>> Start Source passage

Thanks for the interest, Krazy. If you have any comments, I hope you can write to me directly. (If you google my name you can find the way to contact me.)
Mark Hertsgaard wrote about his experiences in China - and Thailand - in his book "Earth Odyssey: Around the World in Search of Our Environmental Future" which was first published in 1998 if I remember correctly.
China has made no secret of the fact that it is willing to create massive pollution in the quest for economic development, and then intends to later use its aquired wealth to clean up the environment. In other words, they know they are gambling.
Two million die a year from pollution out of 3 billion- we have 50,000 die on highways-- --one % or so of China's population-- hmm! We are in for a long wait till the Chinese change!
The countries that are fueling China's factories must stop buying- hmm another long wait.
When 20% or more start to die a year, I think the moneyed classes may react- but not until the losses are really significant.
I visited several cities in China a few years back. Every single one was completely smogged in except one. We were reassured by the man in the hotel lobby that the smog would surely return the next day because a storm and come in and temporarily blown all the brown haze away. He was correct. The next morning we were greeted by the brown-burnt umberish sun which you could stare directly at without squinting. The air was acrid and you could taste the ozone in your mouth. All the waterways were full of trash and as modern as everything looked in the big cities it was not uncommon for people to pee on the street. We had to giggle when a couple stopped their child right in the middle of the sidewalk and pulled it's pants down so it could pee right in the middle of the side walk; mind you, not in the bushes or a few feet over into the gutter, but right in the middle of the sidewalk. Then add in the bizarre mix of hundreds upon hundreds of bikes flowing like water around everything including the new found infatuation with cars. And, of course, throw in the ox and cart moving along with all that. Surreal is the best description like a scene from downtown in "Blade Runner."

>> End Source passage
>> Start Rows

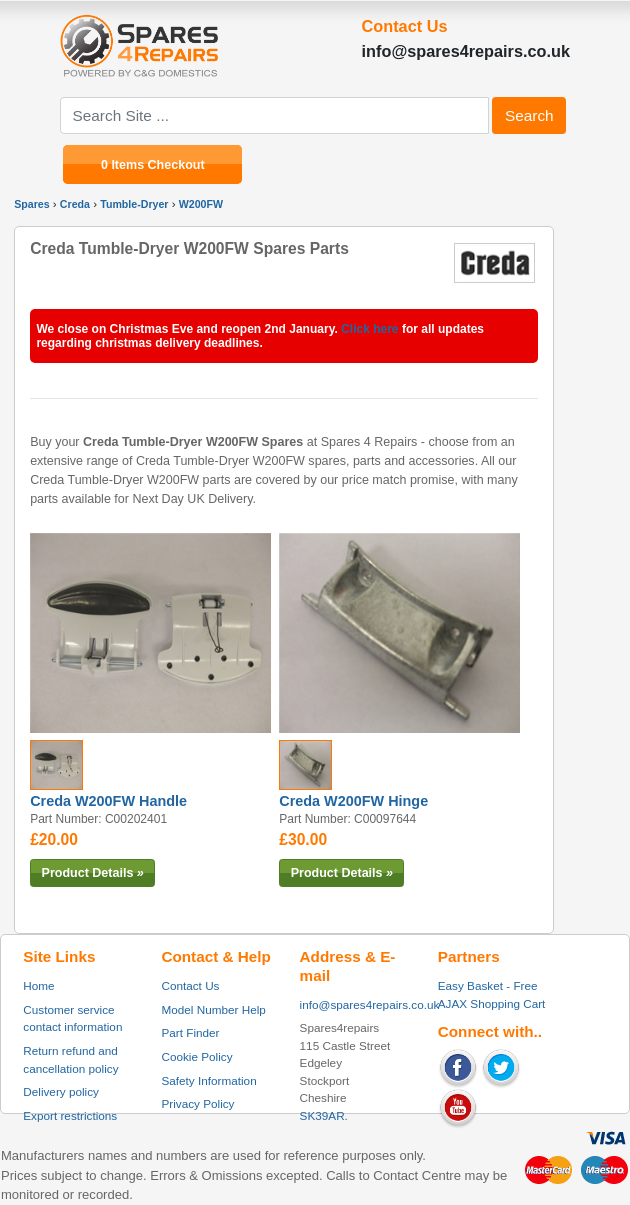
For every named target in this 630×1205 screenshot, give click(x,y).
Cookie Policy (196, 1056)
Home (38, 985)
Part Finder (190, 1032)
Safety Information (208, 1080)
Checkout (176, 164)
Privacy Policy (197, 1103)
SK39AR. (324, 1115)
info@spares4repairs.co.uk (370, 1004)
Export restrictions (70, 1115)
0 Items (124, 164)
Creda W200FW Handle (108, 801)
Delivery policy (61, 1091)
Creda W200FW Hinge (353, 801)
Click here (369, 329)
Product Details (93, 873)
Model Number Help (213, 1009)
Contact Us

>> End Rows
>> Start Rows

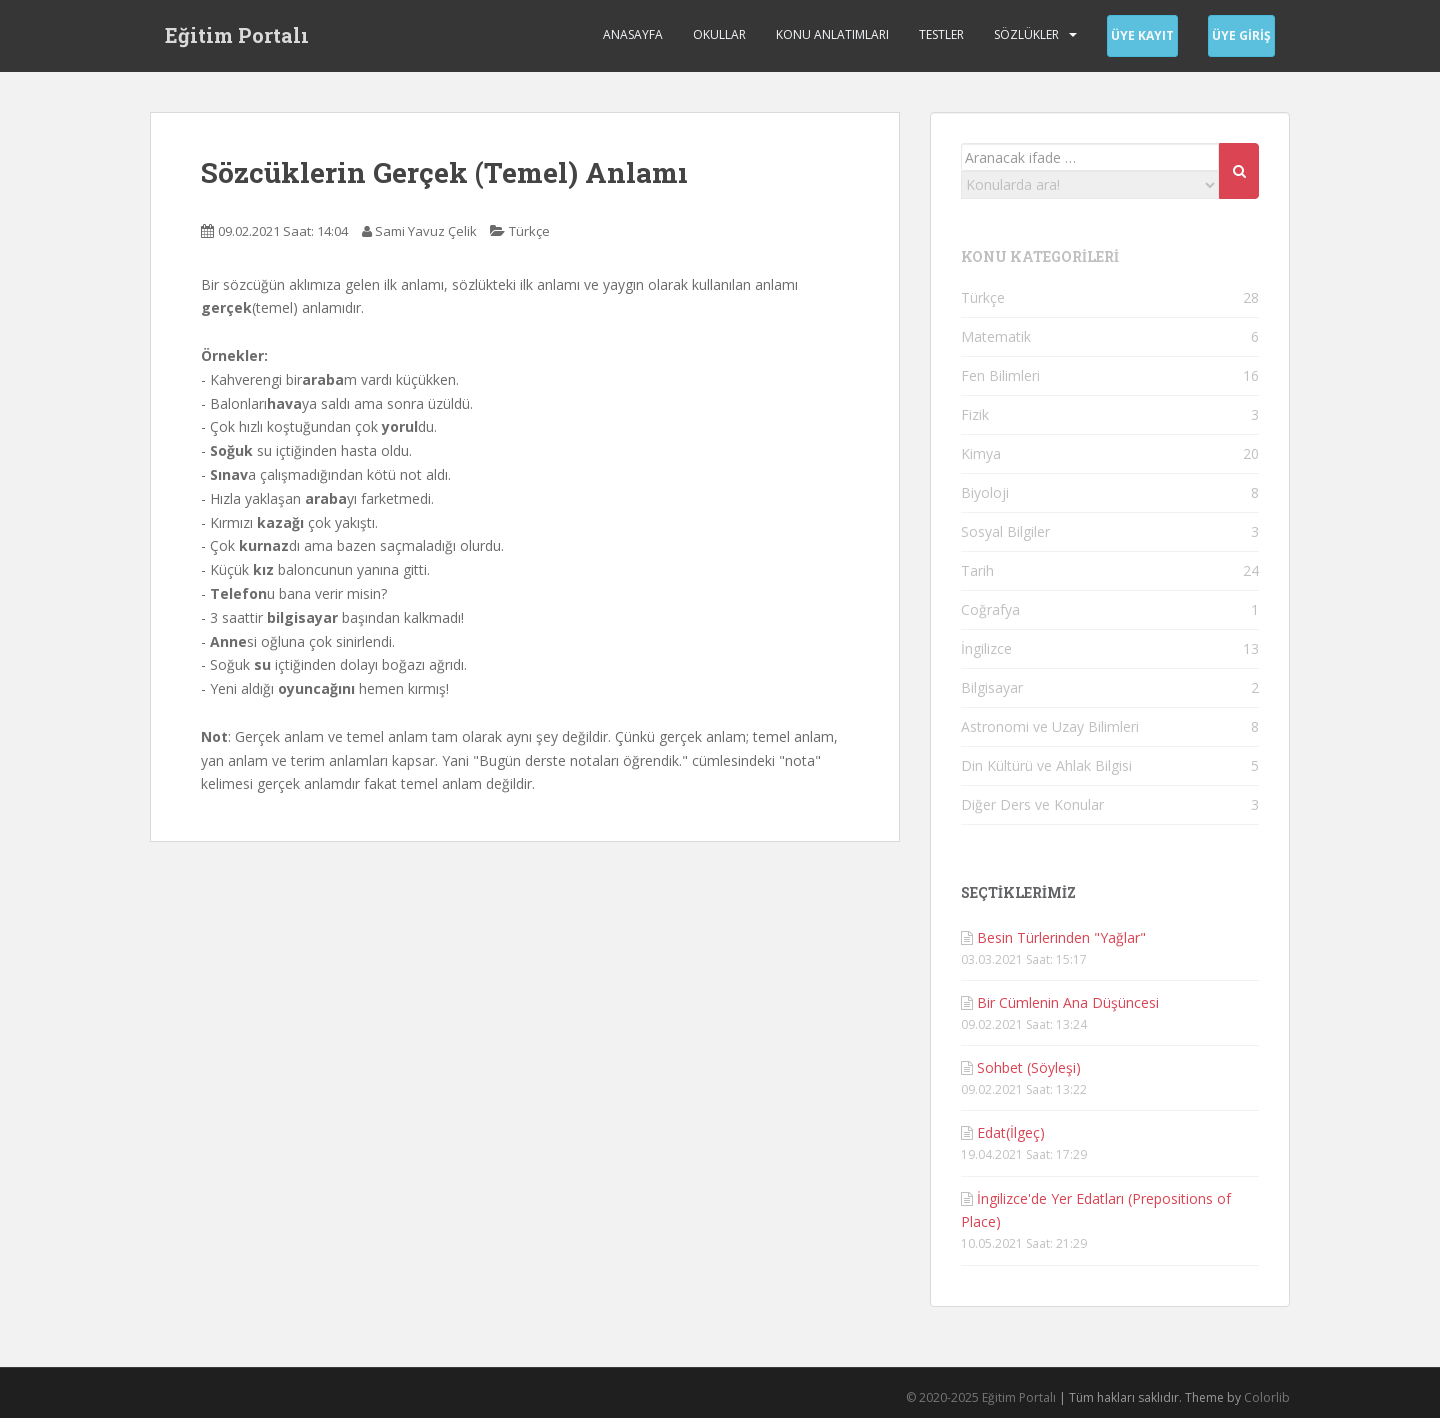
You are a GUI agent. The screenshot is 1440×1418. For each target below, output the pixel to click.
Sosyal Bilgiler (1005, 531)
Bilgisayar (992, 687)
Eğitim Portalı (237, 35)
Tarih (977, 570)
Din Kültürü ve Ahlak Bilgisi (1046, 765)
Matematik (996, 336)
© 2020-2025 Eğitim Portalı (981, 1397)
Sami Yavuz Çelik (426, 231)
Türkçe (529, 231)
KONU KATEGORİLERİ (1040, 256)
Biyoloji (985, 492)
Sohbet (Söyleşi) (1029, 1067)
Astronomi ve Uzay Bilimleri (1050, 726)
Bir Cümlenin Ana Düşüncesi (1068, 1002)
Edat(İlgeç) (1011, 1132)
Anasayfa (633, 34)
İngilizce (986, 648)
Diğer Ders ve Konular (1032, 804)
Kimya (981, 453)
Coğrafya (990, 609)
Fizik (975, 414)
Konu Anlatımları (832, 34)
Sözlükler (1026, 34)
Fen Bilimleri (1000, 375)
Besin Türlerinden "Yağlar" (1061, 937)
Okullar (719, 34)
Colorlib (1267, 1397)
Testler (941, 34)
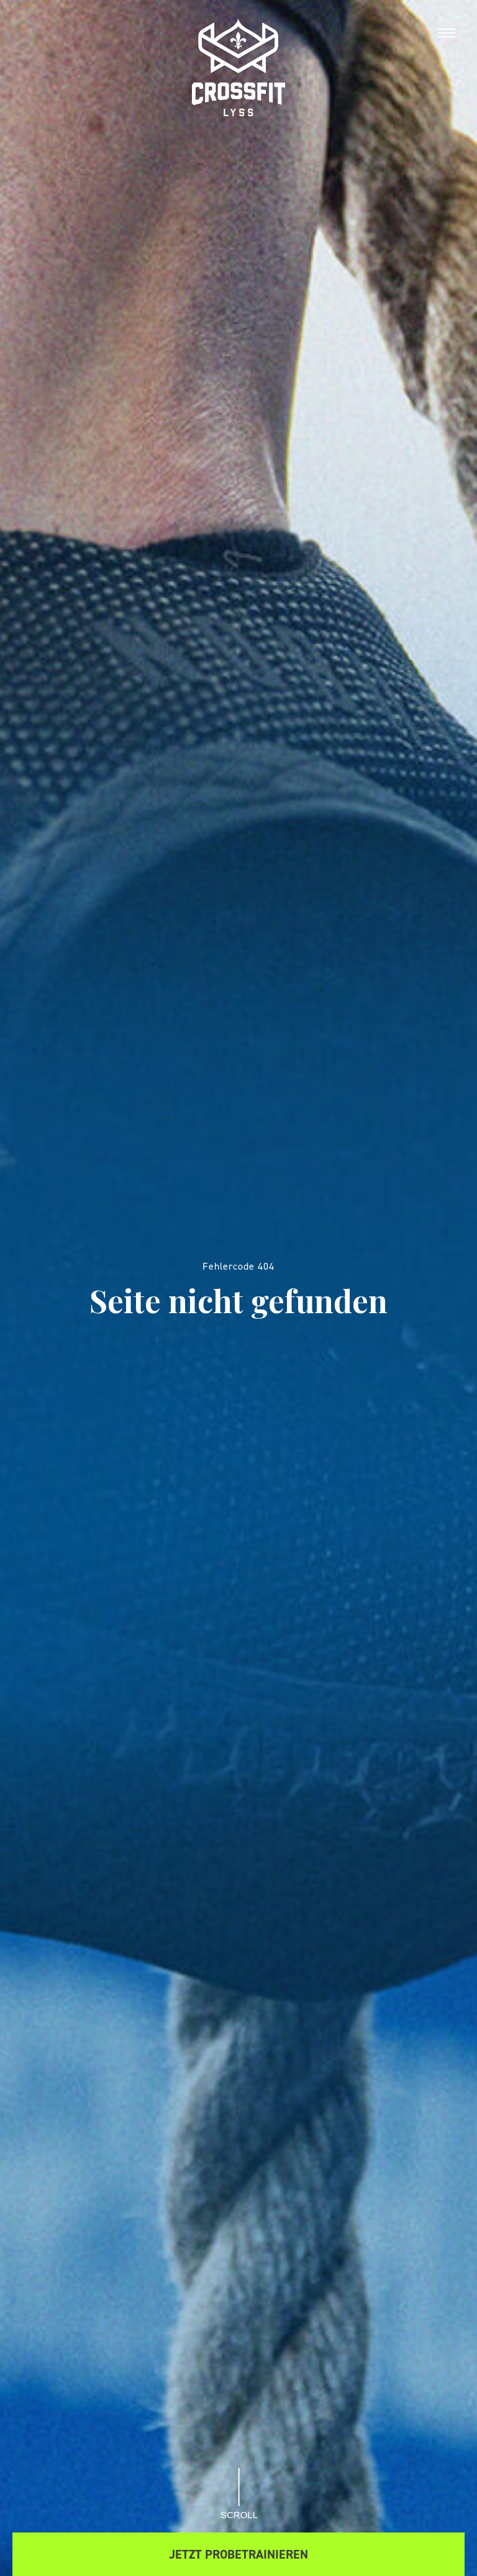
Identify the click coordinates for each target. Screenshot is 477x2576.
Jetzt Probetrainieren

>> End Rows

• **Work to do**
A. Copy the comments on pollution in China word for word, from "China has made" up to and including "they are gambling.".
B. List every means of getting around that the comments on pollution in China mention in the account of visiting Chinese cities.

• **Solutions for each task**
A.
China has made no secret of the fact that it is willing to create massive pollution in the quest for economic development, and then intends to later use its aquired wealth to clean up the environment. In other words, they know they are gambling.

B.
- bikes
- cars
- ox and cart